GBA is one of the major bay areas in the world, and it has been experiencing an intensive urbanization process since the reform and opening-up policy in 1978 [58, 59]. The motivation of choosing GBA as our research area is the cross-administrative distinction region, the scales of administration, and the complicated geography. We believe that the study on the IS changes for GBA not only provides a decision-making platform for the planning and management but can also provide a reference to better understand the spatial structure evolution of urban agglomeration. The purpose and innovation of this study are to introduce the methods of IS change on the urban agglomeration for GBA by utilizing the Landsat images based on landscape pattern index for 1987, 1992, 1997, 2002, 2007, 2012, and 2017 and to investigate the spatiotemporal distribution of IS expansion at both regional and city scales. In this study, the MLSMA method is used to extract the IS of the GBA by using sensor-based Landsat data (i.e., Thematic Mapper (TM) Sensor, Enhanced Thematic Mapper Plus (ETM+) Sensor, and Operational Land Imager (OLI) Sensor). Then, the IS mapping accuracies were assessed after comparison with high-resolution historical data. The spatiotemporal and directional changes of IS for GBA were analyzed by using Gravity Center (GC) and Standard Deviational Ellipse (SDE), which include the following steps: (a)Comparing the extension differences between PRD and two special administration regions by calculating the IS growth speed and rate(b)Quantifying the spatiotemporal structure evolution of three metropolitan areas in GBA by using the GC and SDE analysis

Finally, the similarities and differences of spatial and temporal change at the landscape pattern of core cities in GBA were compared by using Shannon’s Diversity Index (SHDI), Patch Density (PD), and Landscape Shape Index (LSI).

The organization of the rest of the paper is as follows: Section 2 defines the study area and dataset. Section 3 presents the methodologies used. Section 4 presents the results and discussion for the experimental results performed on the dataset. Finally, Section 5 concludes the study and proposes a future work.

• _Required action A_: Extract the portion of the GBA impervious surface text from "Finally, the similarities" down to "Shape Index (LSI).", copied word for word.
• _Required action B_: Write the next part of the GBA impervious surface study text, picking up after its final sentence.

• _Supplied material_:
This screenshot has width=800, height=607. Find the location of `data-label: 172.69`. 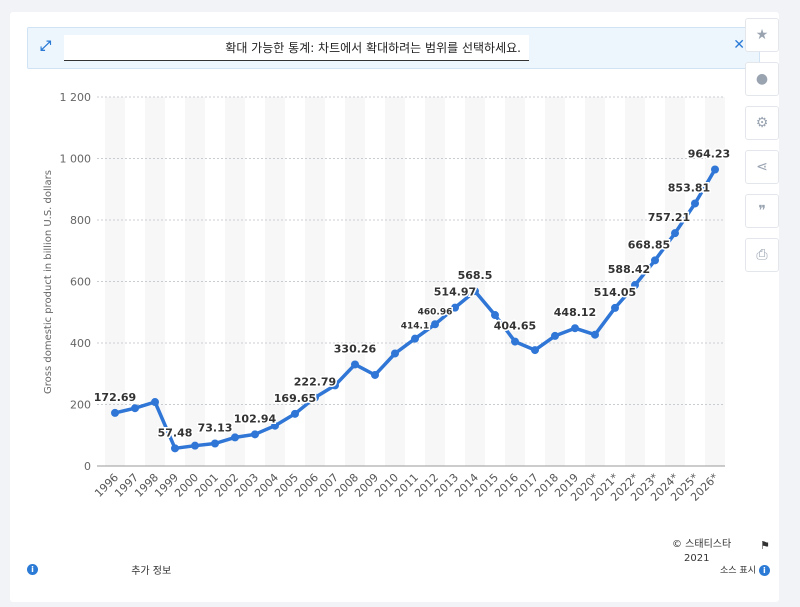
...
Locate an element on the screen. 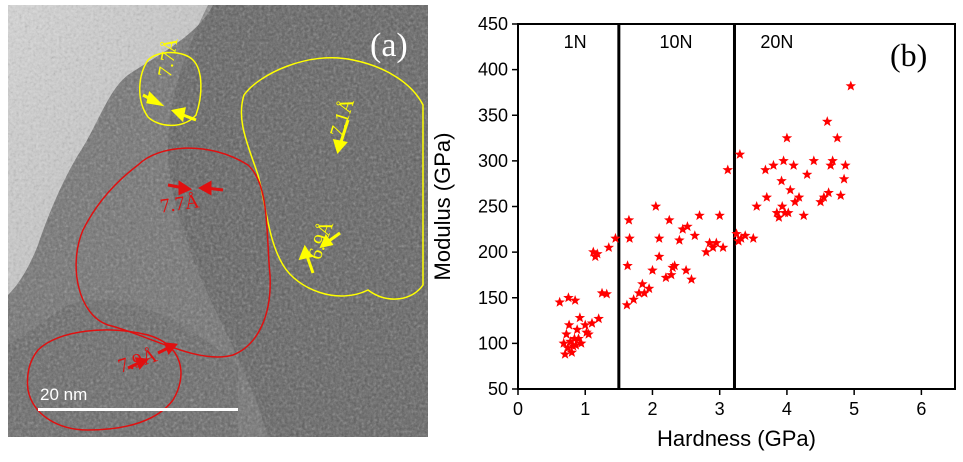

• _Response area A_:
Finally, the similarities and differences of spatial and temporal change at the landscape pattern of core cities in GBA were compared by using Shannon’s Diversity Index (SHDI), Patch Density (PD), and Landscape Shape Index (LSI).

• _Response area B_:
2. Study Area and Dataset

2.1. Study Area

To strengthen the cooperation between the Chinese mainland and Hong Kong-Macao and establish a new development pattern, GBA was proposed in the government work report of the 12th National People’s Congress [60] by the urban planners and government. GBA is an urban agglomeration formed by the combination of nine cities (Guangzhou, Shenzhen, Zhuhai, Foshan, Huizhou, Dongguan, Zhongshan, Jiangmen, and Zhaoqing) in the Guangdong province and the two Special Administrative Regions Hong Kong and Macao, as shown in Figure 1. It forms the “” economic spatial structure “Guang-Fo-Zhao” (Guangzhou, Foshan, and Zhaoqing), “Shen-Guan-Hui” (Shenzhen, Dongguan, and Huizhou) and “Zhu-Zhong-Jiang” (Zhuhai, Zhongshan, and Jiangmen). Meanwhile, it forms three development poles, which include “Guangzhou-Foshan,” “Hong Kong-Shenzhen,” and “Macao-Zhuhai.” Guangzhou, Shenzhen, Hong Kong, and Macao are four core cities in this area. It is an important economic and industrial zone for China’s development of a world-class urban agglomeration and participation in global competition. It is also included in one of the four largest bay areas in the world (i.e., New York, San Francisco, and Tokyo). GBA covers 56000 km2, and the population grew to 66.72 million by the end of 2017, and the GDP of GBA reached 10 trillion RMB [61]. The economic aggregate of GBA has exceeded that of the San Francisco Bay Area and is almost equal to that of the New York Bay Area. As an urban agglomeration that acts as a carrier of China in global competition, the cities in GBA have experienced rapid urbanization; therefore, it has great significance to study spatiotemporal structure changes to better understand the sustainability and urban development of the GBA.

2.2. Dataset and Preprocessing

The remote sensing images utilized in the current study are acquired by Landsat 5 TM, Landsat 7 ETM+, and Landsat 8 OLI sensors over the period 1987 to 2017 with the 30 m spatial resolution. The administrative boundary of the GBA is located within eight scenes (path/row: 121/44, 121/45, 122/43, 122/44, 122/45, 123/43, 123/44, and 123/45). The datasets used in the study are the surface reflectance dataset provided by USGS [62]. All Landsat surface reflectance dataset for the study area is almost cloudless. The ground control points (GCPs) were geometrically correct for the remotely sensed images, and the square root error of the corrected image pixels is less than 0.5 pixels. The digital number (DN) value of the image brightness value is converted to the standard on-board reflectance by radiometric calibration to eliminate the difference in sunshine conditions in the multispectral image [63, 64]. Lu and Weng [63] concluded that the atmospheric correction does not contribute significantly to the extraction of the IS, so the remote sensing images utilized in this study were not corrected for the atmosphere.

In the current study, we used historical high-resolution images acquired from Google Earth [65] as reference data to assess the accuracy of the IS area. Besides, the topographic map of the Institute of Surveying and Mapping, Department of Natural Resources of Guangdong Province [66], the Digital Orthophoto Map (DOM) data of Guangzhou Jiantong Surveying, Mapping and Geoinfo Co., Ltd. [67], and field survey are used for verification. Meanwhile, the boundary file of administrative units (downloaded from the National Geomatics Center of China [68]) is used to analyze the spatial distribution of the IS area in the study area.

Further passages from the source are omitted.